(Collected data)

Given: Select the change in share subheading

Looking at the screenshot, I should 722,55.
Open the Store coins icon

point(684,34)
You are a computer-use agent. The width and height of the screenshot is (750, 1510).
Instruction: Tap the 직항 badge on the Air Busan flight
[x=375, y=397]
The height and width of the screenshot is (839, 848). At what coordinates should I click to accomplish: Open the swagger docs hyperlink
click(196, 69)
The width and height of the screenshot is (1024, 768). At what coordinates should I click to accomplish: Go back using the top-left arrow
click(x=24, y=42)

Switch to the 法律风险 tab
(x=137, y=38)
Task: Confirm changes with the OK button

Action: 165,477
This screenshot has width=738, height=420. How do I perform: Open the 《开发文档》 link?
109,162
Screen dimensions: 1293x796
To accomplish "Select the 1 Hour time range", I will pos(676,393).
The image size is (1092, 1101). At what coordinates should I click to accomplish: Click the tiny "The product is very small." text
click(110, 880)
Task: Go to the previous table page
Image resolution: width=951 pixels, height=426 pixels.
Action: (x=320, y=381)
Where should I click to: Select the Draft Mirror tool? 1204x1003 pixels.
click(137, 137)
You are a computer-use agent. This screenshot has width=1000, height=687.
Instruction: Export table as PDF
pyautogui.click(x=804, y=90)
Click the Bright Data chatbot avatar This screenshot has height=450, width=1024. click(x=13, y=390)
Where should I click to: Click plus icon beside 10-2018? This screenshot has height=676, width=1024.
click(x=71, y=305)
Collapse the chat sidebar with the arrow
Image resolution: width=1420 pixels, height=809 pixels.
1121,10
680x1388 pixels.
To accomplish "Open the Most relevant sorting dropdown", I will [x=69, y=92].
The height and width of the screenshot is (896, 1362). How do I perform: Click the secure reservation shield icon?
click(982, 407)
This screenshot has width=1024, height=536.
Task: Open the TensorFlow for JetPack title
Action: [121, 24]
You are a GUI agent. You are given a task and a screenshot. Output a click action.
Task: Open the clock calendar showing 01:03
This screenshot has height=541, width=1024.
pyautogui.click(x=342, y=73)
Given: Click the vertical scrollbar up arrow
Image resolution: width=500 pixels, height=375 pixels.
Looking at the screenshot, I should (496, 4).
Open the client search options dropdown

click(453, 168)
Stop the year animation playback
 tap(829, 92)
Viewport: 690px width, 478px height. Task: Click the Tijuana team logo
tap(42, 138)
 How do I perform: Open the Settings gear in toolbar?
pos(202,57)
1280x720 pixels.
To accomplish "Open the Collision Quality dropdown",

* INSTRUCTIONS FOR THE TASK
What lines in the data include the string "computer"? Copy each one.

* ANSWER TO THE PROBLEM
You are a computer-use agent. The width and height of the screenshot is (750, 1510).
You are a computer-use agent. This screenshot has width=1000, height=687.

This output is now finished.